Adsorption of single and mixed ionic surfactants at fluid interfaces

Two different approaches have been used in the literature to describe the effects of ionisation of surfactants on the surface pressure, Π. One approach is based on a molecular model for a charged monolayer, in which the mutual repulsion of the long-chain surfactant ions results in an additional surface pressure, Π el, calculated with the Gouy–Chapman theory for the formation of a diffuse electric double layer, and with counterion binding in the Stern–Helmholtz layer adjacent to the surfactant monolayer. The other approach regards the surface as a two-dimensional solution defined as a Gibbs dividing surface, which is electroneutral by definition.
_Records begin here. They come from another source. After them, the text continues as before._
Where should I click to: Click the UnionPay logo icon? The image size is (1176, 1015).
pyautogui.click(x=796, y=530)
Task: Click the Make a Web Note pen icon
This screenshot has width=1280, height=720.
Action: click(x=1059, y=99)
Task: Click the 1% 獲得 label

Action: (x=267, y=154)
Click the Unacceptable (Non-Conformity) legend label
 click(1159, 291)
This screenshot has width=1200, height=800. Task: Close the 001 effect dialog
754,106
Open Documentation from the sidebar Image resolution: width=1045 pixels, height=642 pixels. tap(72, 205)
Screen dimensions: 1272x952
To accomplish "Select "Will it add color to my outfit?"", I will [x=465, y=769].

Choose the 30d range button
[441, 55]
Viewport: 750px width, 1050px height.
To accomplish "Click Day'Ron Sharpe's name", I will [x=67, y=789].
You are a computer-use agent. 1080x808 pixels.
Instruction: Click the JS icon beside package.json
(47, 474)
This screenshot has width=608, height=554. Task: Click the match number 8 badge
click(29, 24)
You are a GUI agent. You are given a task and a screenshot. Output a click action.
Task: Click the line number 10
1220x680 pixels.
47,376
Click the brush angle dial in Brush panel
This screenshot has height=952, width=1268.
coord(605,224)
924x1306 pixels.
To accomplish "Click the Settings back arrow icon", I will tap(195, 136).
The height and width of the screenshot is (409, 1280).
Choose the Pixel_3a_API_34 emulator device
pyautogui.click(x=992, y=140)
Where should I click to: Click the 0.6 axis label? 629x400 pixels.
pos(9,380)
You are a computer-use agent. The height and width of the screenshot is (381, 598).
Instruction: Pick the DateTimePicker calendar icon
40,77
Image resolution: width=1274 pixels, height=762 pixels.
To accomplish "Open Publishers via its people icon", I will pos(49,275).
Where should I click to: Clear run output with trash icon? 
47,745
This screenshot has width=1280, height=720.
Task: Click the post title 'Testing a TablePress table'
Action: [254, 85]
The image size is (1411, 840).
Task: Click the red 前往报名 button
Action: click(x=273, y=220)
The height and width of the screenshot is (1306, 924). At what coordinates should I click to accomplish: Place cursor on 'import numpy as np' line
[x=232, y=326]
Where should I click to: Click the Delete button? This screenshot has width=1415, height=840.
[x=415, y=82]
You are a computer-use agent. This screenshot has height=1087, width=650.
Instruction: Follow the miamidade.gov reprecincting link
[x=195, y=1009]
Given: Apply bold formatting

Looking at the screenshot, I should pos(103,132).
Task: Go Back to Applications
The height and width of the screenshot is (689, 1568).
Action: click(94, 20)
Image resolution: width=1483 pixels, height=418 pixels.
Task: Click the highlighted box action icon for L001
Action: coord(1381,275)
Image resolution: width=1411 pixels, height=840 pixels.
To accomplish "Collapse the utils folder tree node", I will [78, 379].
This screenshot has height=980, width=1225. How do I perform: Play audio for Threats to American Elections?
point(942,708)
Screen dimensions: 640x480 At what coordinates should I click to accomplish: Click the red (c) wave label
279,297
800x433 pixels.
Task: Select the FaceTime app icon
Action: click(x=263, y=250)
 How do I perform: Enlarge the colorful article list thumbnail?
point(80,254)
In this approach, the adsorption of any ion is the sum of its excesses in the monolayer and the electrical double layer; no assumptions are made about the spatial distribution of charges. It has been shown that both models can produce a reasonable description of experimental results obtained for solutions of a single ionic surfactant ( RX) with or without inorganic electrolyte ( XY). In many cases, measurements of Π vs. mean ionic activity at different salt concentrations ( c XY ) are found to coincide on a single curve, implying that at given mean ionic activity both adsorption and Π are independent of c XY , i.e. that double-layer contributions to the surface pressure are negligible. In addition, the electroneutral 2-D solution approach has resulted in a simple explanation of several typical features of mixed ionic surfactant solutions, in particular for mixtures of anionic and cationic surfactants. In mixed solutions too, double-layer effects appear to be negligible. We present arguments for such negligibility. One reason is a significant degree of binding between adsorbed surface active ions ( R) and counterions ( X); another is that for 1:1 electrolytes, the contribution of the diffuse double layer to the adsorption of the combination ( RX) vanishes. As a result, it is possible to interpret the same experimental data in terms of both models.